Badeverbot an der Nied in Rehlingen-Siersburg. Foto: Oliver Dietze/Archiv

Badeverbot an der Nied in Rehlingen-Siersburg. Foto: Oliver Dietze/Archiv

Berlin (dpa/lrs) - Viele Flüsse und Bäche im Saarland sind einer Analyse der Umweltorganisation WWF zufolge in schlechtem Zustand. Es gebe wie in anderen Bundesländern großen Handlungsbedarf, erklärte die Umweltschutzorganisation am Montag unter Berufung auf eine Analyse offizieller Behördendaten. Grund sei die Belastung mit Nitrat aus der Landwirtschaft und Schadstoffen wie Quecksilber. Das Saarland ist demnach allerdings das einzige Bundesland, in dem es überhaupt noch einige wenige Fließgewässer gibt, die als nicht schadstoffbelastet eingestuft sind. Das Grundwasser ist demnach durchweg in einem chemisch guten Zustand.
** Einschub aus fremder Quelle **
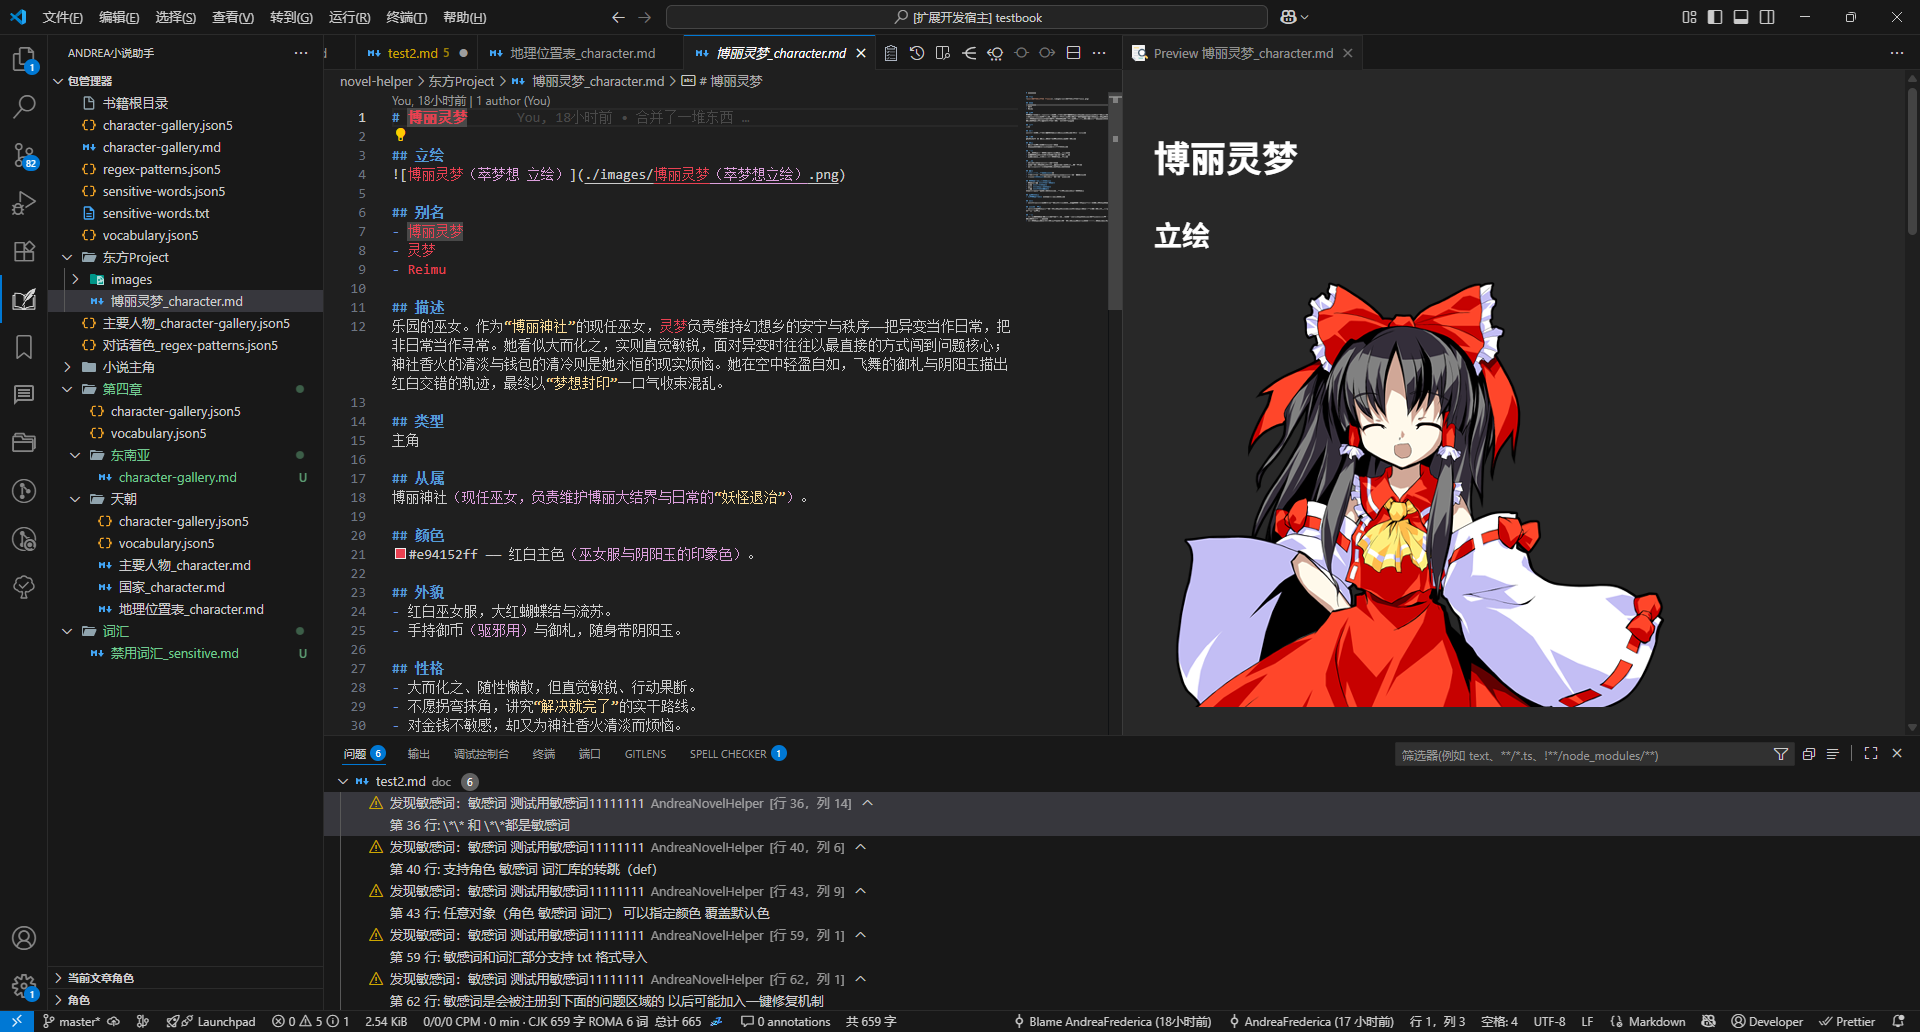Select the GITLENS panel tab

pyautogui.click(x=644, y=753)
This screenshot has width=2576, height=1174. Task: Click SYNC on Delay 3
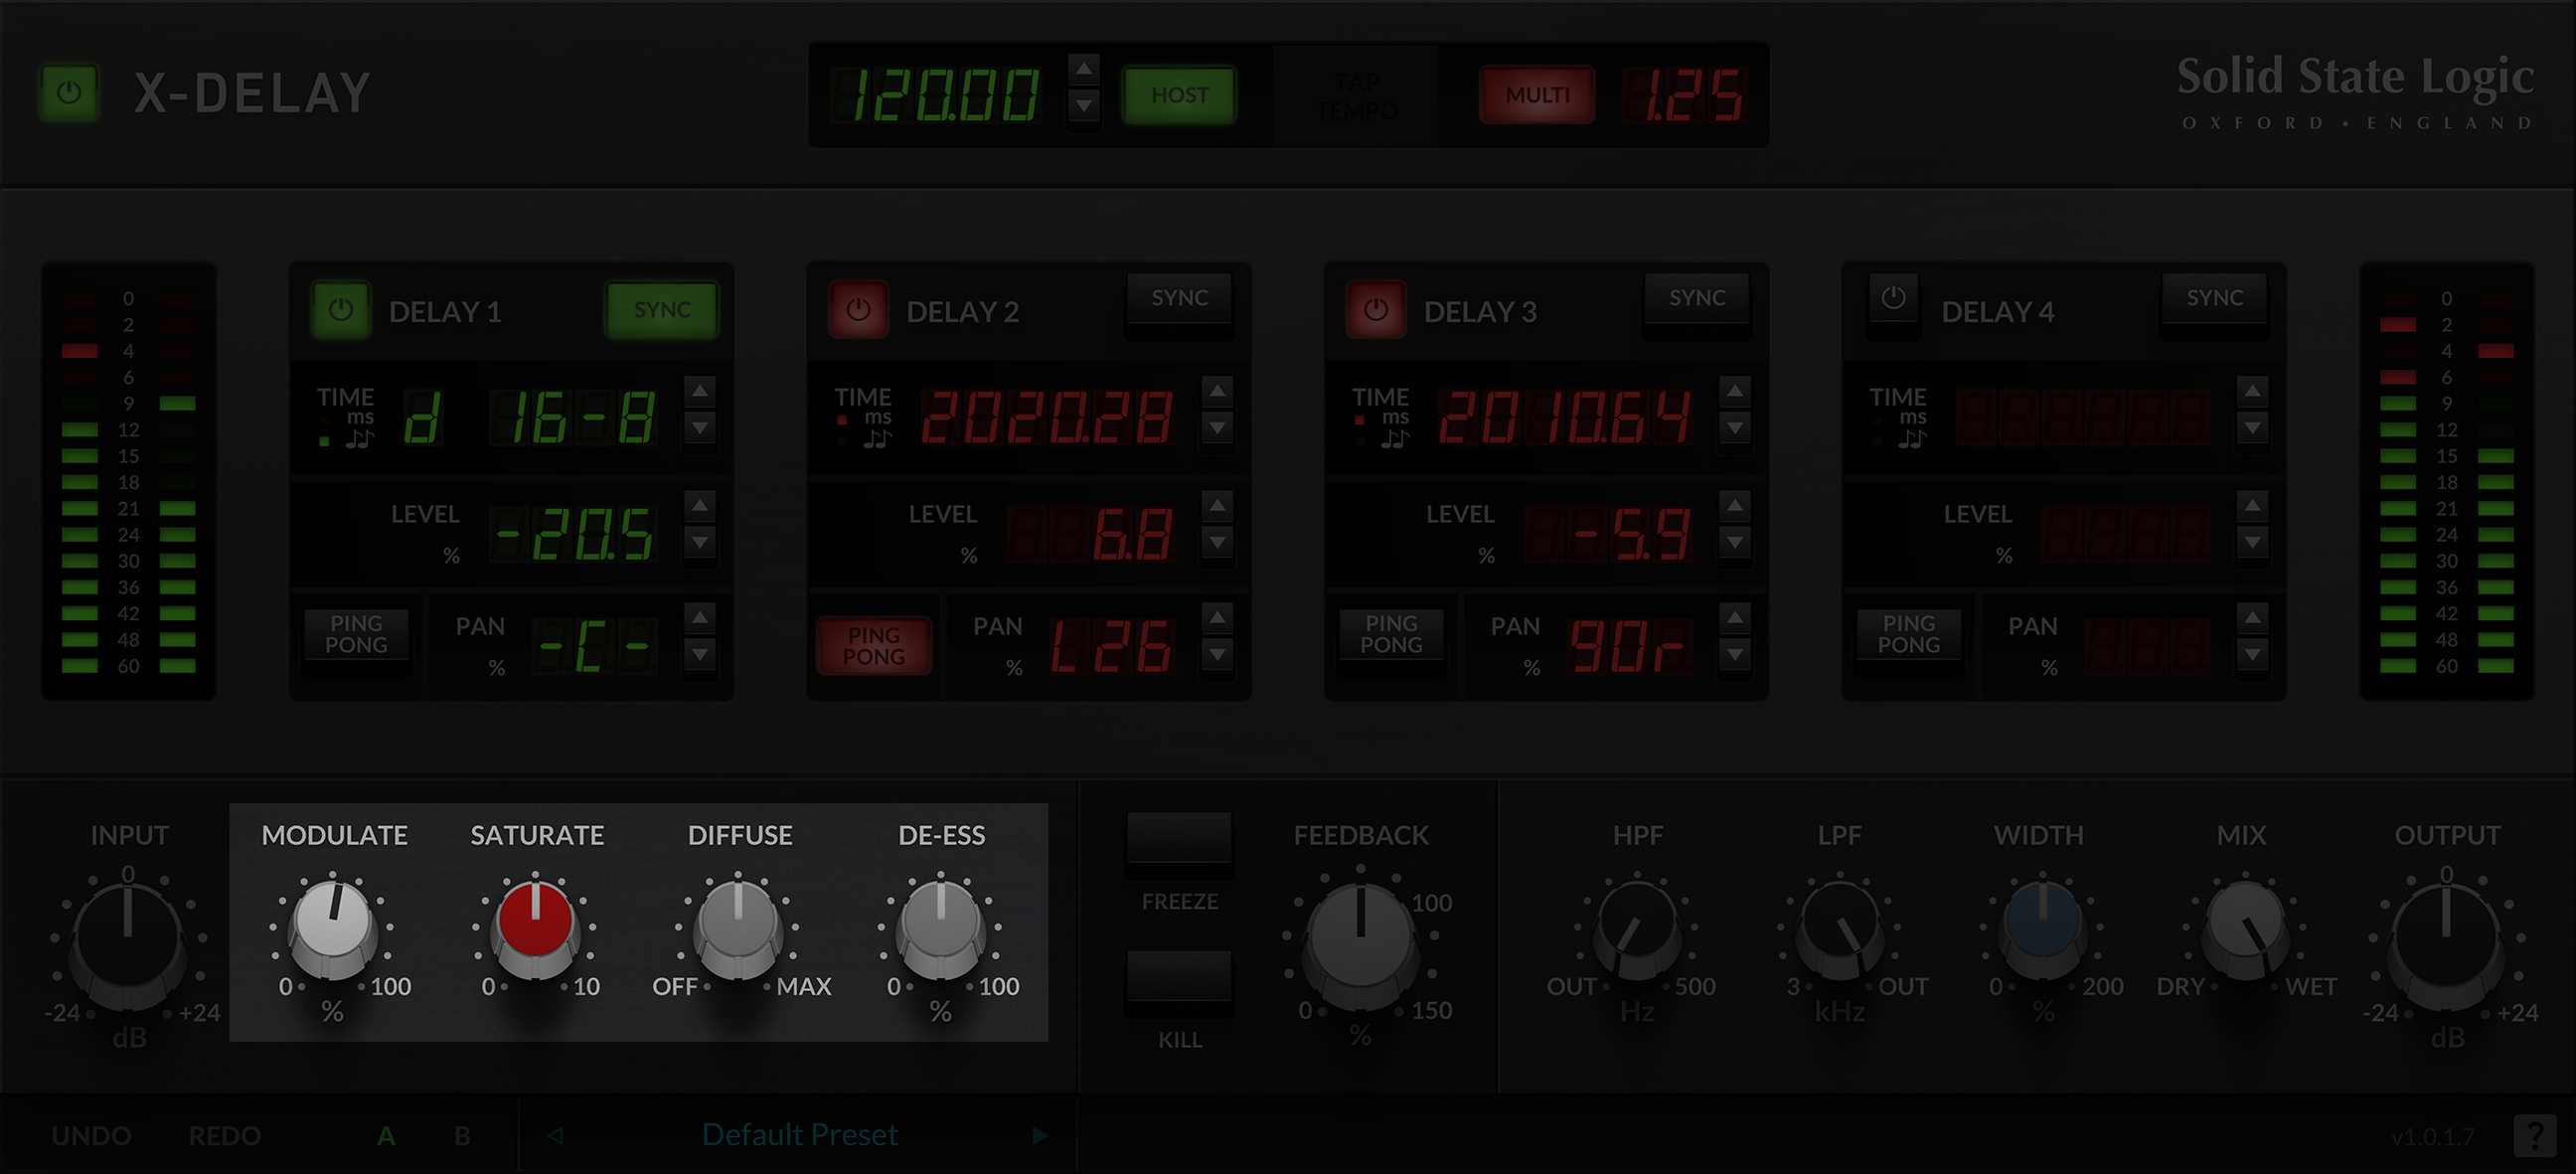click(x=1697, y=297)
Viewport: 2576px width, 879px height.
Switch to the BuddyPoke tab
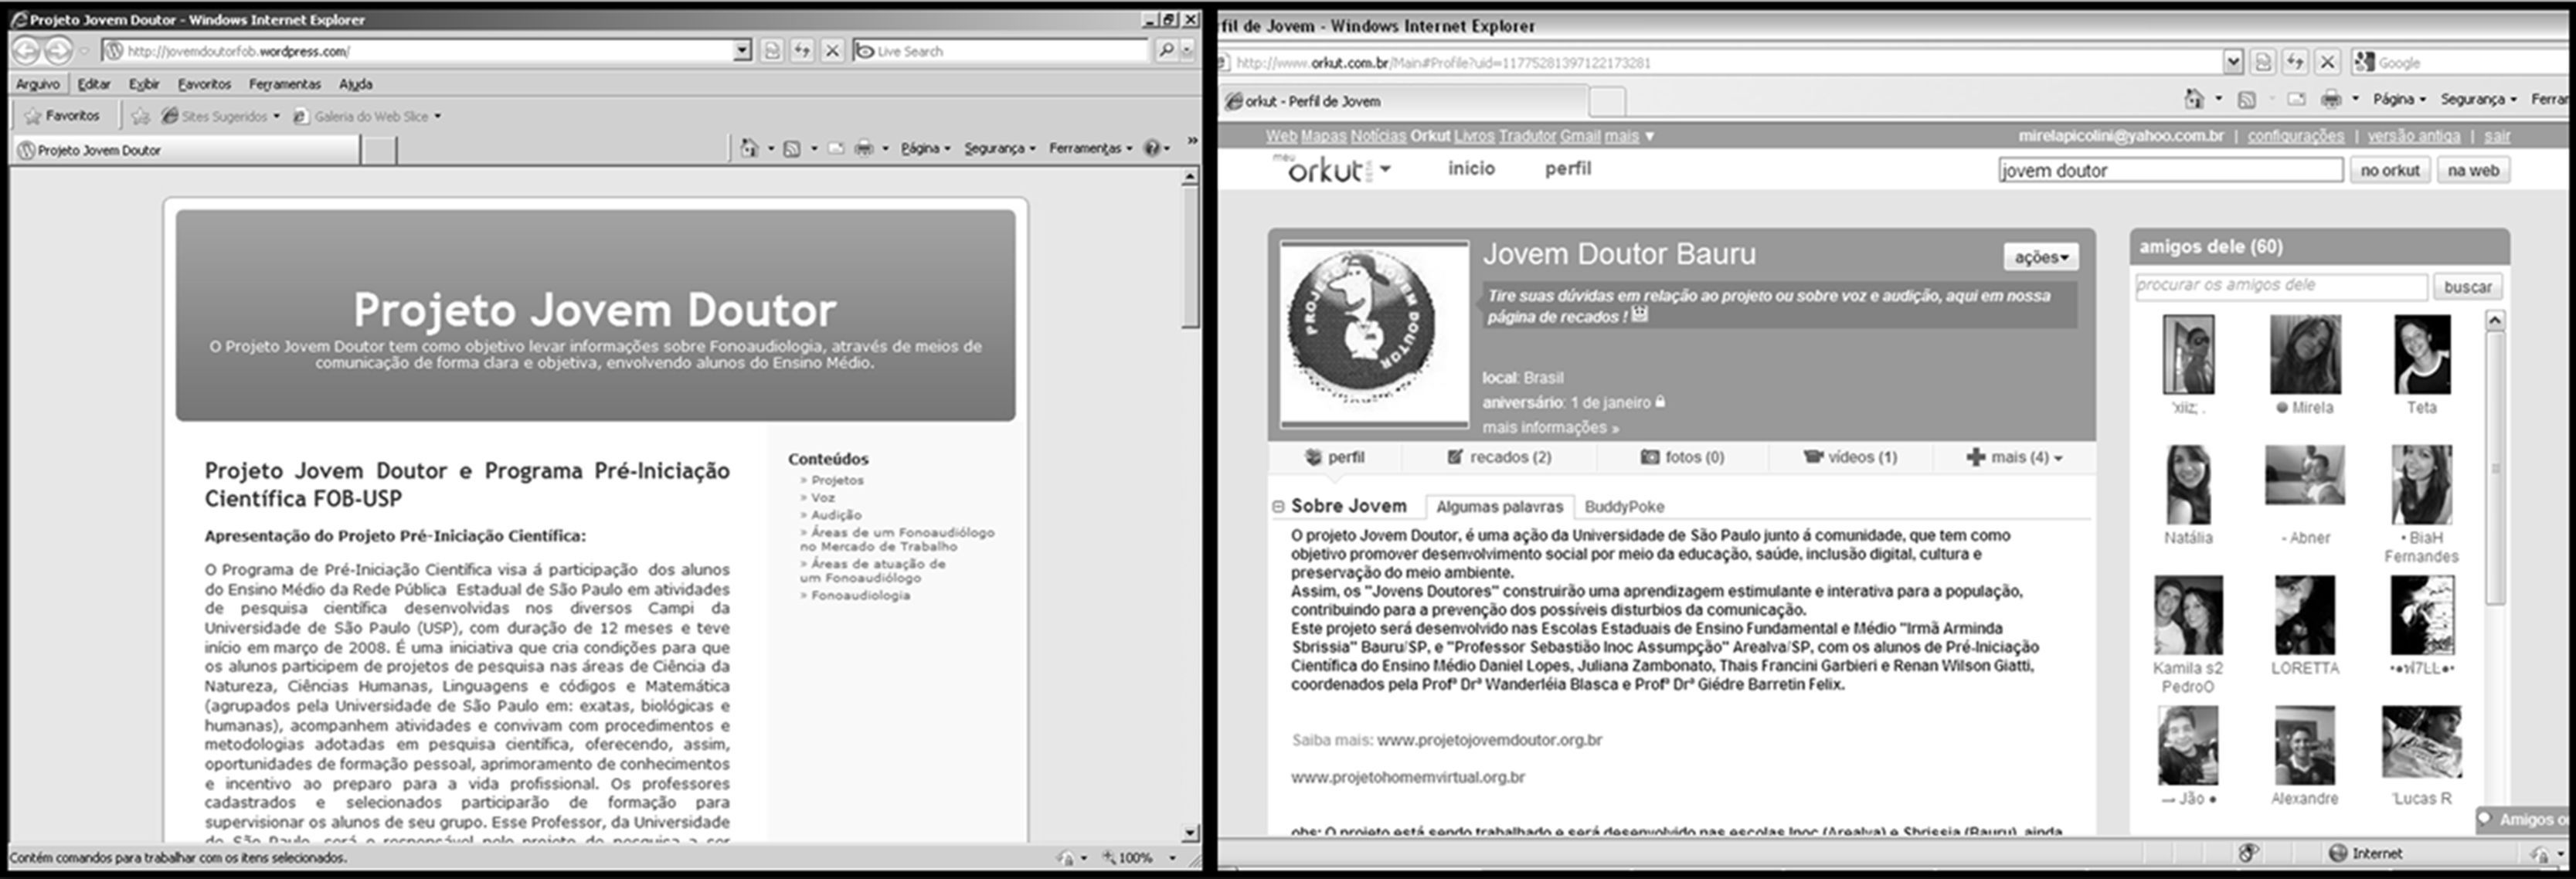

WWF-Vorstand Christoph Heinrich forderte vor der am Mittwoch beginnenden Konferenz der Umweltminister von Bund und Ländern, «den Gewässerschutz endlich ernst» zu nehmen. «Es wurde zu lange weggesehen, wenn weite Teile der Industrie und des Agrarsektors auf Kosten unseres Wassers gewirtschaftet haben», kritisierte er.

Die meisten Seen, Flüsse und Bäche in Deutschland sind dem Umweltbundesamt zufolge in keinem ökologisch guten Zustand. Das beutetet nicht unbedingt, dass dort das Baden gefährlich wäre, sondern dass man dort nicht die Tiere und Pflanzen findet, die natürlicherweise dort leben sollten. Das Leitungswasser in Deutschland kann man bedenkenlos trinken, wie das Umweltbundesamt erklärt. Die häufigsten Gründe für einen schlechten Öko-Zustand seien Belastungen aus der Landwirtschaft sowie Begradigung, Verbauung oder Unterbrechung durch Wehre.